Why Explicit Instruction?

Explicit Instruction expert, Dr. Anita Archer, provides the rationale and overview of explicit instruction and its benefit for students. Archer provides a quick 5 minute overview of what Explicit Instruction is and isn’t, with concise and kind language.  This resource can be used to for professional development and to begin discussion between educators on Explicit Instruction. 

Partner Reading: A Class-Wide Reading Intervention That Works

This PaTTAN Webinar focuses on partner reading, a classwide intervention to improve students’ fluency. This is an intervention that can be used best in grades 2-8, but also possible in mid-year of grade 1. Lindsay Kemeny implemented this class-wide intervention in her grade 2 classroom and in just two weeks saw growth in her students’ ORF scores. In this webinar, Lindsay shows educators how to implement partner reading in the classroom and provide printable resources. 

Focused Oral Reading Practice: A New Approach

This webinar will support educators in determining oral reading fluency goals, specifically for accuracy and rate, and how to provide instruction for these goals in a small group setting.  Michael Hunter provides examples of assessment with a focus on accuracy, error tracking using decodable texts, and how to provide small group instruction to first improve accuracy followed by rate. This webinar will support educators of all grade levels working with students to improve oral reading fluency with connected text. 

Teaching Spelling to Intermediate Poor Spellers: Never Too Late

This PaTTAN webinar, « Teaching Spelling to Intermediate Poor Spellers: It’s Never Too Late, » with Dr. Louisa Moats, discusses explicit, structured language teaching for grades 3-5 students who struggle with spelling. Dr. Moats emphasizes understanding English orthography through five lenses: the language of origin, grapheme-phoneme correspondences, arbitrary letter order and sequence patterns, and morphology. She presents a case study of a dyslexic sixth-grade student and identifies phonological challenges and the need for instruction in advanced orthographic patterns and morphological structures. Poor phonology can hinder spelling, making the orthographic mapping process problematic. Dr. Moats suggests weaving phonological, orthographic, morphological, and syntactic layers together in instruction and providing practice for generalization. The webinar offers examples of lessons and activities to support struggling spellers, aiming to develop their spelling skills effectively.
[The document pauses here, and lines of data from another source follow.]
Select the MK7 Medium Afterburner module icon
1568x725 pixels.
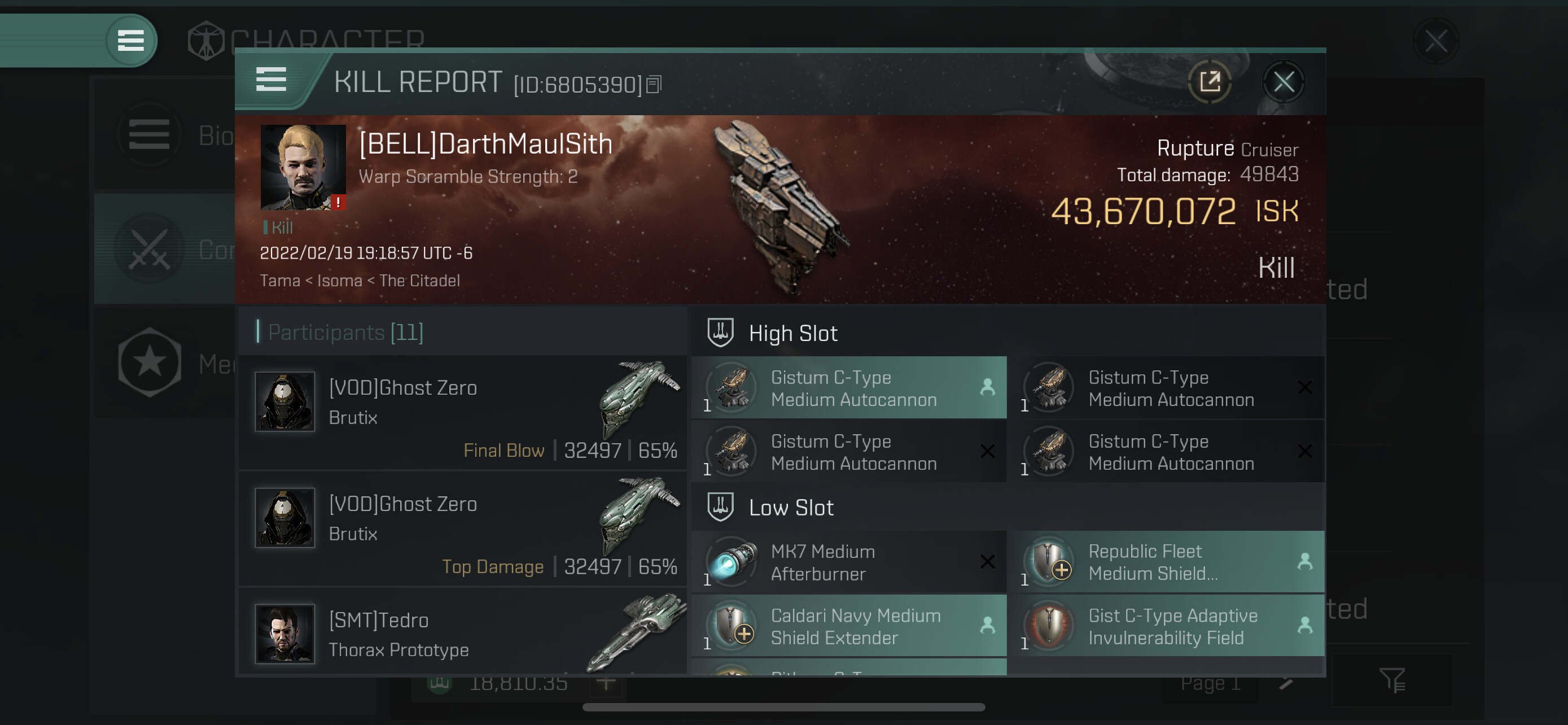pyautogui.click(x=733, y=561)
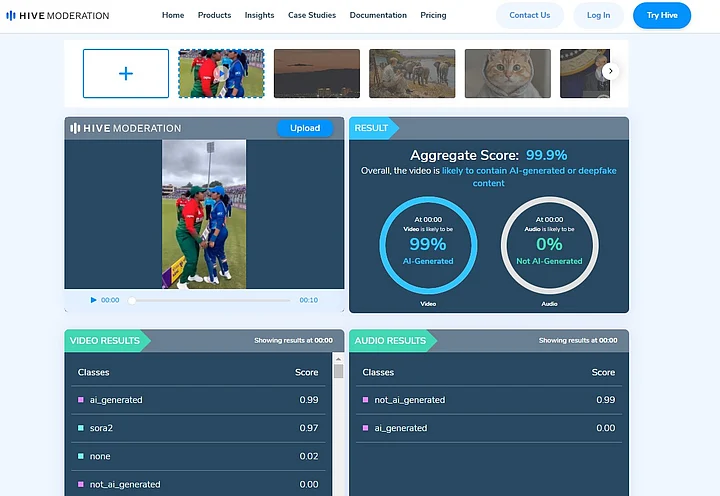This screenshot has height=496, width=720.
Task: Open the Documentation link
Action: pyautogui.click(x=378, y=16)
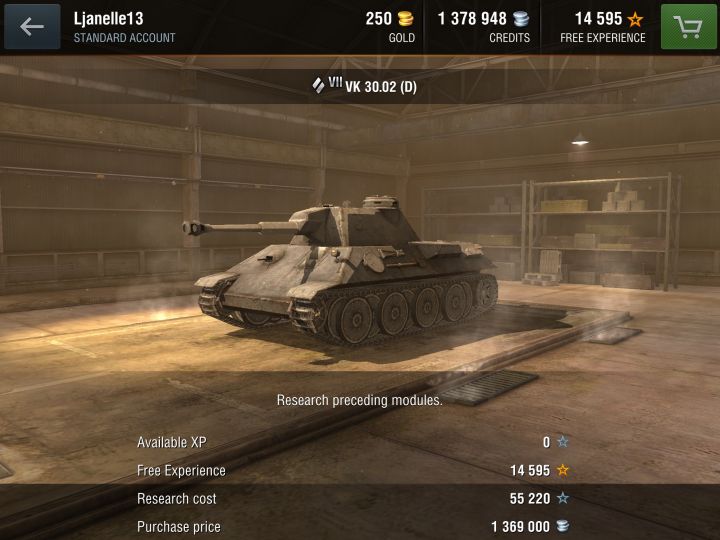Click the medium tank class icon
720x540 pixels.
point(318,85)
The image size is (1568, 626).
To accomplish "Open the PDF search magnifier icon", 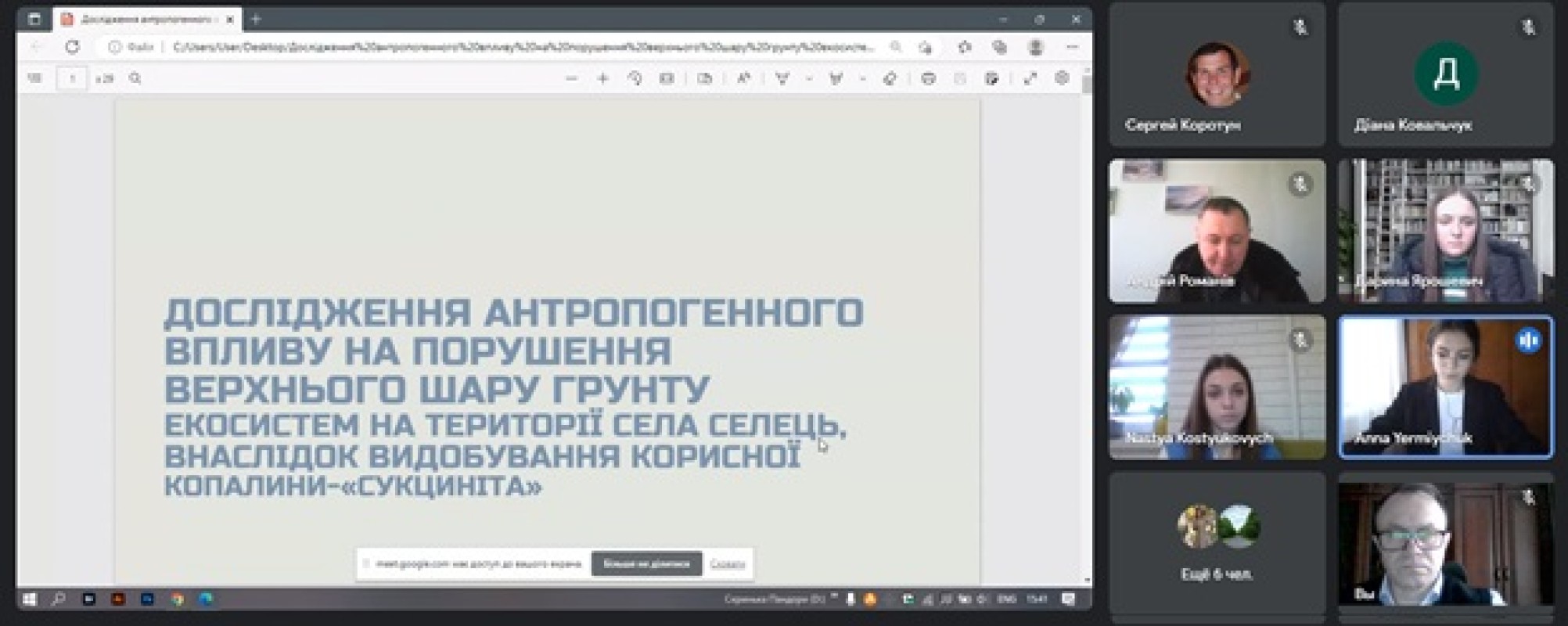I will point(135,78).
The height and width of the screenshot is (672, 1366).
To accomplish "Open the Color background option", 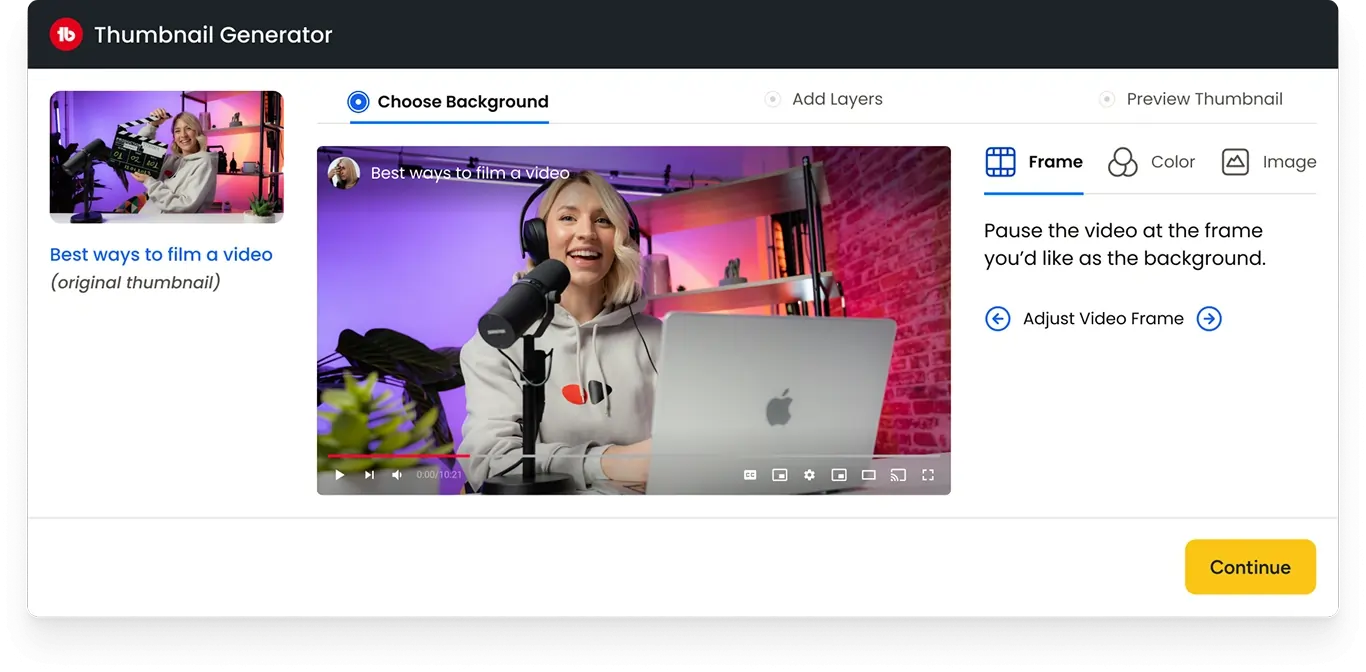I will point(1151,161).
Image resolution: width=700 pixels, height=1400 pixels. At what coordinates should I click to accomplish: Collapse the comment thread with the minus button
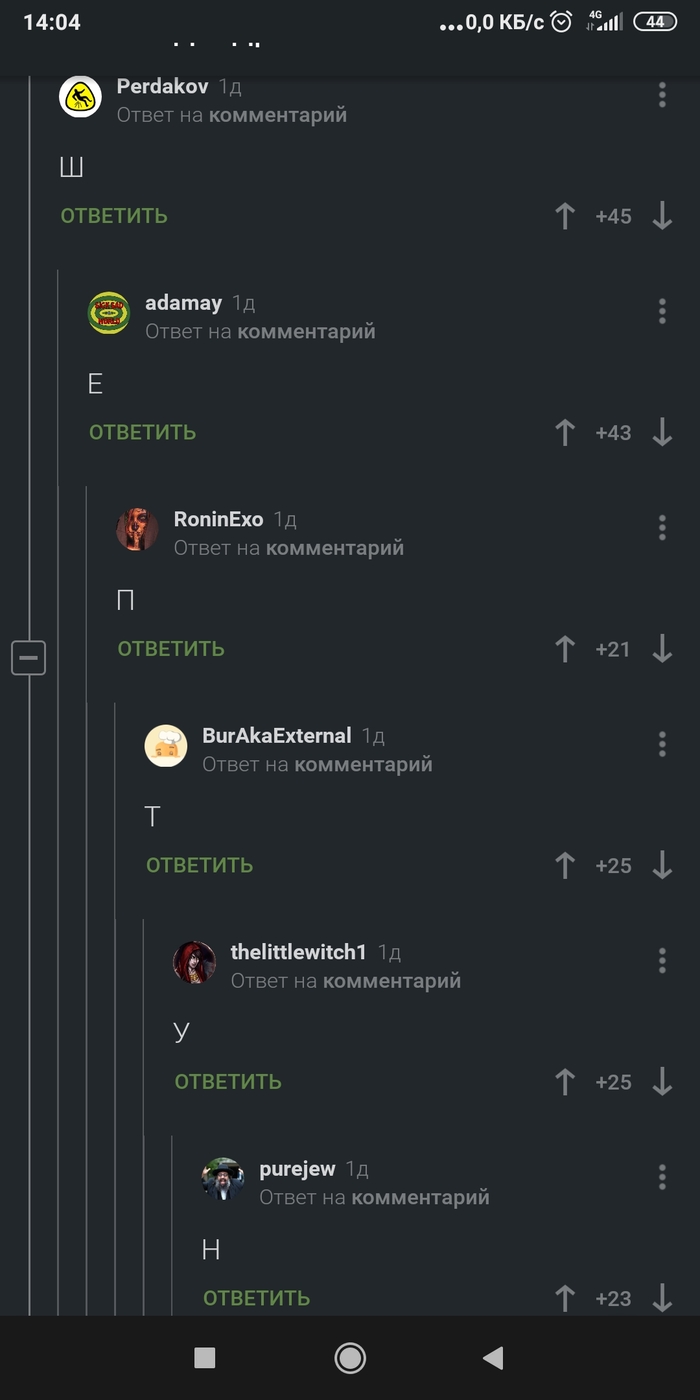tap(28, 657)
Secondary Reading: Implementing High-Leverage Practices

This PaTTAN webinar featuring Dr. Anita Archer focuses on five high-leverage practices that you can use in your classroom everyday and across multiple content areas. Dr. Archer takes the audience through each routine with lots of examples and opportunities for practice. Grounded in explicit instruction, Dr. Archer shows how foundational skills as well as higher-order critical thinking skills can be brought together in a dynamic and systematic approach to teaching and learning. If you are an elementary educator, do not be fooled by the title, as ‘Secondary’ in the United States is for students in Grades 6 – 12. However, the information and knowledge from this webinar can be used in any classroom, K-12.

Culturally Responsive Teaching in the Literacy Classroom

In this learning module from the PaTTAN Literacy Symposium, consultants Kirsten DeRoche and Lauren Lutz prepare educators to provide culturally responsive instruction. They discuss the importance of designing and delivering culturally responsive literacy practices that support all students within an MTSS framework. The module explores what culturally responsive teaching is, why it is needed, and what culturally responsive teaching looks like in the classroom. 

Spelling in a Complex Orthography: Can knowing better really help do better?

In this video from PaTTAN Literacy, Lyn Stone shows, through practical demonstration, the benefits of systematically teaching the orthographic patterns of written English.  Drawing on principals of cognitive load theory, linguistic analysis and her vast experience in varied educational settings, Lyn offers suggestions for implementing high quality spelling lessons into everyday classroom instruction.